The beauty of a farm yard on a Sabbath day, and what a difference a single letter will sometimes make in the legal signification of a sentence.
It was during the Long Vacation—that period which is Paradise to the Rich and Purgatory to the Poor Lawyer—to say nothing of the client, who simply exists as a necessary evil in the economy of our enlightened system of Legal Procedure: it was during this delightful or dismal period that I returned one day to my old Farm-house in Devonshire, from a long and interesting ramble. My excellent thirst and appetite having been temperately appeased, I seated myself cosily by the huge chimney, where the log was always burning; and, having lighted my pipe, surrendered my whole being to the luxurious enjoyment of so charming a situation. I had scarcely finished smoking, when I fell into a sound and delicious sleep. And behold! I dreamed a dream; and methought:
It was a beautiful Sabbath morning, in the early part of May, 18--, when two men might have been seen leaning over a pigstye. The pigstye was situated in a farm-yard in the lovely village of Yokelton, in the county of Somerset. Both men had evidently passed what is called the “prime of life,” as was manifest from their white hair, wrinkled brows, and stooping shoulders. It was obvious that they were contemplating some object with great interest and thoughtful attention.
And I perceived that in quiet and respectful conversation with them was a fine, well-formed, well-educated sow of the Chichester breed. It was plain from the number of her rings that she was a sow of great distinction, and, indeed, as I afterwards learned, was the most famous for miles around: her progeny (all of whom I suppose were honourables) were esteemed and sought by squire and farmer. How that sow was bred up to become so polite a creature, was a mystery to all; because there were gentlemen’s homesteads all around, where no such thoroughbred could be found.

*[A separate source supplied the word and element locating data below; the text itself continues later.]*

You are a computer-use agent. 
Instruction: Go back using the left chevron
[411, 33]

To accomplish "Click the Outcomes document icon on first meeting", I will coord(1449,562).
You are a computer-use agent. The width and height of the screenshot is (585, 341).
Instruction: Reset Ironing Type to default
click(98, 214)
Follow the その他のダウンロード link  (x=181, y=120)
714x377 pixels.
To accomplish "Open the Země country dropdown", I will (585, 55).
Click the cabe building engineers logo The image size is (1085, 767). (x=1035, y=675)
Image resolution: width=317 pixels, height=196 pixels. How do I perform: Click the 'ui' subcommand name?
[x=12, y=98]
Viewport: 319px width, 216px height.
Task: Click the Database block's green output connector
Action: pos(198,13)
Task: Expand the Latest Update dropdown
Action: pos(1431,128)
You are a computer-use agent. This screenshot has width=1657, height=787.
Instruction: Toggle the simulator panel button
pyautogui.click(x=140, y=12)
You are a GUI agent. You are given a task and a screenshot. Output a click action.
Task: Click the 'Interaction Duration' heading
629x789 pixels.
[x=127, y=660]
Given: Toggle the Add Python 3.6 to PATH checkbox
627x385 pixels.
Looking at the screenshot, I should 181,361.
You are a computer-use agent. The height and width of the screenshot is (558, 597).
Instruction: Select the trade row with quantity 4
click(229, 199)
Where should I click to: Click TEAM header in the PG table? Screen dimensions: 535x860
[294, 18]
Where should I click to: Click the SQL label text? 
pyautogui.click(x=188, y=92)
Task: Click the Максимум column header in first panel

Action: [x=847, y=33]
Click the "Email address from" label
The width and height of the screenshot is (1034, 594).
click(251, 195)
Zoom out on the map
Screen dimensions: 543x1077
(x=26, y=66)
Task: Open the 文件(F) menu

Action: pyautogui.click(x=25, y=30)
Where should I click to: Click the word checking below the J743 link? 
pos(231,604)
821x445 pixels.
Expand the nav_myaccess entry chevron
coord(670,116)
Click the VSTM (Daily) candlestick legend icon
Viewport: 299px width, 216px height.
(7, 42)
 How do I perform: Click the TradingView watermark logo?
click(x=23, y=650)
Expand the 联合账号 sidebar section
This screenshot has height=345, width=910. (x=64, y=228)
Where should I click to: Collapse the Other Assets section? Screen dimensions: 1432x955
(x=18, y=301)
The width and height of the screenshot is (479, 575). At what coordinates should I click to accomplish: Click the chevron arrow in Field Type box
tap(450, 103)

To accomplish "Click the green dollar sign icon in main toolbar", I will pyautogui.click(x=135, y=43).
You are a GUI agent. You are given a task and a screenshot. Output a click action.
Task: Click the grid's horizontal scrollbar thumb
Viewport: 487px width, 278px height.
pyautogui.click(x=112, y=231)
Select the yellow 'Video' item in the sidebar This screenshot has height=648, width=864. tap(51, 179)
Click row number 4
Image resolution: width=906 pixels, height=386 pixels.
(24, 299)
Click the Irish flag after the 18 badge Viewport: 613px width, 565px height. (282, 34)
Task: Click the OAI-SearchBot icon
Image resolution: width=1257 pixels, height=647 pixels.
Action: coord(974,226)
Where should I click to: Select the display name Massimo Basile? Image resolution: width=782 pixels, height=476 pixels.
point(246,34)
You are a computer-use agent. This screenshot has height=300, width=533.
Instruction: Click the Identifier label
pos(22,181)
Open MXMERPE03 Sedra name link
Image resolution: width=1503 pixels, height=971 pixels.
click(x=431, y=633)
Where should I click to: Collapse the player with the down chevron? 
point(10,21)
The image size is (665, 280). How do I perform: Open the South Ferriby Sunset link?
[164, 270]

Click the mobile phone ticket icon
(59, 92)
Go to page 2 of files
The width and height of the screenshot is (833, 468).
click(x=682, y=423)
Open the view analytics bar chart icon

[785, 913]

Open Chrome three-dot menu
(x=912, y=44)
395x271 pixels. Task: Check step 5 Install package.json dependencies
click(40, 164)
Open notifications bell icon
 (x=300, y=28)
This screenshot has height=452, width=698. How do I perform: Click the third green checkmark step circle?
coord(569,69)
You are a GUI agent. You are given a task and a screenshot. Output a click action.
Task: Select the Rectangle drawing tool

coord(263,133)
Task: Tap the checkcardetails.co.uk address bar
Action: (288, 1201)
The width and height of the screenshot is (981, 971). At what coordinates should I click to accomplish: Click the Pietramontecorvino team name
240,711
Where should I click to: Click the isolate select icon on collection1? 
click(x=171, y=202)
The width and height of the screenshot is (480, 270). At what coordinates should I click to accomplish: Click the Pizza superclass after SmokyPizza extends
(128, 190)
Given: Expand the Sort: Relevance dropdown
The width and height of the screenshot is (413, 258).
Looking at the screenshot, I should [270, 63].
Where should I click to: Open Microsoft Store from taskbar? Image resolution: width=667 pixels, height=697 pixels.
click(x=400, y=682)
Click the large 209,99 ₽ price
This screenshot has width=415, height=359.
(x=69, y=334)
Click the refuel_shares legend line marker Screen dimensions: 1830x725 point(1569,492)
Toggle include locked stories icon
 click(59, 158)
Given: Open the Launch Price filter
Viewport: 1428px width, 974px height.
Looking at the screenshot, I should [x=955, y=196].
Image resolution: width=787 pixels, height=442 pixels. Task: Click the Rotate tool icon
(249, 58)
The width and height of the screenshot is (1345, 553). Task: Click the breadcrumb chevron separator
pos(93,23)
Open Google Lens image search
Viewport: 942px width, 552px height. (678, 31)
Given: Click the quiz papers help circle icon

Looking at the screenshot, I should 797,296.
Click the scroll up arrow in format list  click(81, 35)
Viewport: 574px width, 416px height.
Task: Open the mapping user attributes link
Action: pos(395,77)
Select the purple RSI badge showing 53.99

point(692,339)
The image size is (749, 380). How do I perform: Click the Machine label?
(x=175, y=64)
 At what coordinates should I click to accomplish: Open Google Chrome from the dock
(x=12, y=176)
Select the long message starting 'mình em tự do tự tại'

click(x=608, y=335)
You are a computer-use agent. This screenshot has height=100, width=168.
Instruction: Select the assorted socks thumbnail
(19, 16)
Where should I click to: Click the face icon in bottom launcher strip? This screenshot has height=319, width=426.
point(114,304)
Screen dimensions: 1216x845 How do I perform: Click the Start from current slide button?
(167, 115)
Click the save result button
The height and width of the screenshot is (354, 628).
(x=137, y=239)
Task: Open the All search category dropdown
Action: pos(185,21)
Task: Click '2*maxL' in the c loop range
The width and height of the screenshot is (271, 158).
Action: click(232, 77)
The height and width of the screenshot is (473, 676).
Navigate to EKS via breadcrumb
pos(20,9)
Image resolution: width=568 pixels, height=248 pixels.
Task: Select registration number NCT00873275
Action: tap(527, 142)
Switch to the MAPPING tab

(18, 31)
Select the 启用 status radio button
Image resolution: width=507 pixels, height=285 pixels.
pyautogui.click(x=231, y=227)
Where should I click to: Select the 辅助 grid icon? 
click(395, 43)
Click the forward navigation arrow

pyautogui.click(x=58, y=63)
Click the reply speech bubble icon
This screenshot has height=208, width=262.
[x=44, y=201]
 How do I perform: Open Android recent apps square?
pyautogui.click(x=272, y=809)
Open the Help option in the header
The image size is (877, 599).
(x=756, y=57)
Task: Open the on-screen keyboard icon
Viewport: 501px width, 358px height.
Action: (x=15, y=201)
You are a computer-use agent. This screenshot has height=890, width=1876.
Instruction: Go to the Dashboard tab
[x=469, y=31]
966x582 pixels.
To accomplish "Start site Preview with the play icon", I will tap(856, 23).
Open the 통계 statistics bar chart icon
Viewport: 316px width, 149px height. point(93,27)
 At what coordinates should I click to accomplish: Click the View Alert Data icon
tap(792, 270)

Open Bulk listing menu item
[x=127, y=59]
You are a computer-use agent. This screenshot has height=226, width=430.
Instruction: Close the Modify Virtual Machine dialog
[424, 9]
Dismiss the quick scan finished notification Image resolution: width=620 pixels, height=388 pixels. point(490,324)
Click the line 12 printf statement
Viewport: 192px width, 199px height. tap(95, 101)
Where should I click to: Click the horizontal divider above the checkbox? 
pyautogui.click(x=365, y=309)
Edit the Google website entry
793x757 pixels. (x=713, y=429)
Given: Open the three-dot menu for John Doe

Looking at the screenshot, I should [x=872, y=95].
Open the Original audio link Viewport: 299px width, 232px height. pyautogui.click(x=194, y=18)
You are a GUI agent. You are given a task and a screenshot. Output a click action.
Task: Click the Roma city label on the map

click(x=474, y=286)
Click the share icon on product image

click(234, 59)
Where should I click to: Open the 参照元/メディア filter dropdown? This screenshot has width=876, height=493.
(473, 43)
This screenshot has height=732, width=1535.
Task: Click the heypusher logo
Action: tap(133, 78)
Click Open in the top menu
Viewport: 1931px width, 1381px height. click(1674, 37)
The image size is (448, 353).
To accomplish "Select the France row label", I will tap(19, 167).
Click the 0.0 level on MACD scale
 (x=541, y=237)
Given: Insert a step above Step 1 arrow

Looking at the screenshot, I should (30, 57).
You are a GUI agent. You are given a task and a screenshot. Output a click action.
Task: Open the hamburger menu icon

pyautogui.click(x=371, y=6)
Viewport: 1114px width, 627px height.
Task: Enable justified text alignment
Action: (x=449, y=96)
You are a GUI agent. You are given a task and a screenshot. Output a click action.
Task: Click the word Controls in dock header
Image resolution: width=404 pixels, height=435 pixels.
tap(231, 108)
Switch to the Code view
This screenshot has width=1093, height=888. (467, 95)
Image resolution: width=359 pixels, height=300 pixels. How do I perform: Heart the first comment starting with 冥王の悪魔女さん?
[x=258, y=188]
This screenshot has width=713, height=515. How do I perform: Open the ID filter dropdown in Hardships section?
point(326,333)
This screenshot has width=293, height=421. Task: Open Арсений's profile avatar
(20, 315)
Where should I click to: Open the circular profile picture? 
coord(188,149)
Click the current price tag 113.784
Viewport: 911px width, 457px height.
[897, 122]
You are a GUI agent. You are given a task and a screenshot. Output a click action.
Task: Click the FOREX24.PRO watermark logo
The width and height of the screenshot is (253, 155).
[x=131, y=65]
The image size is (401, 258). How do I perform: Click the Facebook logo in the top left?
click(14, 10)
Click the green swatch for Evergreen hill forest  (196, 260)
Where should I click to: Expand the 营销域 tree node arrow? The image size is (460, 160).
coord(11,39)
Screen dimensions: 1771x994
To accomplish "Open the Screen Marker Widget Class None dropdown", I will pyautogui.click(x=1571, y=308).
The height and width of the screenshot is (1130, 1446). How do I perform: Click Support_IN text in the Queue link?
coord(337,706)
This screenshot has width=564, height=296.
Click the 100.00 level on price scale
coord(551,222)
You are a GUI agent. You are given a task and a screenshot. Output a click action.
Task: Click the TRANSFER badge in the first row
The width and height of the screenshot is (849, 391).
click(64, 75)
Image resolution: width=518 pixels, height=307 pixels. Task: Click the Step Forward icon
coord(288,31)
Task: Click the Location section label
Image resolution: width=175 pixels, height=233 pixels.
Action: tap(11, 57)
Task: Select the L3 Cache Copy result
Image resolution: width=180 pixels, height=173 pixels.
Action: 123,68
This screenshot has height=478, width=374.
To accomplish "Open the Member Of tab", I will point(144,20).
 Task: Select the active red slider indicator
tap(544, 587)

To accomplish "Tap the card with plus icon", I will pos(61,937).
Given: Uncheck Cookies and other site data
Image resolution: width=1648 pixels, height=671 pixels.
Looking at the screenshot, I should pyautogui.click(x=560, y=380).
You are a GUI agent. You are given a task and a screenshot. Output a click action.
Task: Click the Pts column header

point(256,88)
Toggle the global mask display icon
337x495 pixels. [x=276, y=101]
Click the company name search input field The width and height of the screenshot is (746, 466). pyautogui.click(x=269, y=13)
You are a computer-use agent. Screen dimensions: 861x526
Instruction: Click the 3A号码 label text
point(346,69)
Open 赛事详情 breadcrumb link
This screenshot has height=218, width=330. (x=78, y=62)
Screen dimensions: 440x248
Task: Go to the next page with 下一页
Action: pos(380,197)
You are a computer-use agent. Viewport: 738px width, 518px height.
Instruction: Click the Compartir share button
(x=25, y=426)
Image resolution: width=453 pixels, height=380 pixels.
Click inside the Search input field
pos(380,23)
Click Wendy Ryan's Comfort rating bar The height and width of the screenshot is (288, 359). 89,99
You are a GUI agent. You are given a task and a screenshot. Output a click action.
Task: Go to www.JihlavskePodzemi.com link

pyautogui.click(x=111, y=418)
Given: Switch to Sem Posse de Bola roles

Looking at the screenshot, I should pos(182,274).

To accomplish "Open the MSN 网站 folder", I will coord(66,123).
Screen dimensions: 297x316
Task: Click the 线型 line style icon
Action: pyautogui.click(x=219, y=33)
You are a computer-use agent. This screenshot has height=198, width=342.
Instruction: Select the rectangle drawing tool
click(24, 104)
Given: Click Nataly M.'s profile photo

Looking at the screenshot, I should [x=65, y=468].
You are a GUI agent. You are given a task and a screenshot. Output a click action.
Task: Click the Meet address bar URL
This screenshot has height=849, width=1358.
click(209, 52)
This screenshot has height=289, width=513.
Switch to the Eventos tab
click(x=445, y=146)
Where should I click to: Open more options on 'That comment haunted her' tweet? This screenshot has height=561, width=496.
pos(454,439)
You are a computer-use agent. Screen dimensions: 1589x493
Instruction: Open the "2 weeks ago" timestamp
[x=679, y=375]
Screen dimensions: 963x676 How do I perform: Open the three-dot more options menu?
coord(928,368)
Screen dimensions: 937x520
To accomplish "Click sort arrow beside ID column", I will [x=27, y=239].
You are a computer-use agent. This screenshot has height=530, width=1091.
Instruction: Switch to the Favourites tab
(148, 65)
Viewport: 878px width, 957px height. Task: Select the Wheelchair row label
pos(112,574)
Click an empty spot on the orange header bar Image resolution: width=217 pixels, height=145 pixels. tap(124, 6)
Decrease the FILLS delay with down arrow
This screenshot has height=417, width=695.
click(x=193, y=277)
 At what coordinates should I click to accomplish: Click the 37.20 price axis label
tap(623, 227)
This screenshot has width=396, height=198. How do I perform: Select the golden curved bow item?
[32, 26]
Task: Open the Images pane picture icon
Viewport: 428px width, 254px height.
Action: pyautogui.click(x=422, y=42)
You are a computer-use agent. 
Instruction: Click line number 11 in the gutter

But I suppose it’s the same with pigs as it is with men: a well-bred gentleman may work in the fields for his living, and a cad may occupy the manor-house or the nobleman’s hall.
The Chichester sow looked up with an air of easy nonchalance into the faces of the two men who smoked their short pipes, and uttered ever and anon some short ejaculation, such as, “Hem!” “Ah!” “Zounds!” and so forth, while the sow exhibited a familiarity with her superiors only to be acquired by mixing in the best society. There was a respectful deference which, while it betrayed no sign of servility, was in pleasing contrast with the boisterous and somewhat unbecoming levity of the other inhabitants of the stye. These people were the last progeny of this illustrious Chichester, and numbered in all eleven—seven sons and four daughters—honourables all. It was impossible not to admire the high spirit of this well-descended family. That they had as yet received no education was due to the fact that their existence dated only from the 21st of January last. Hence their somewhat erratic conduct, such as jumping, running, diving into the straw, boring their heads into one another’s sides, and other unceremonious proceedings in the presence of the two gentlemen whom it is necessary now more particularly to describe.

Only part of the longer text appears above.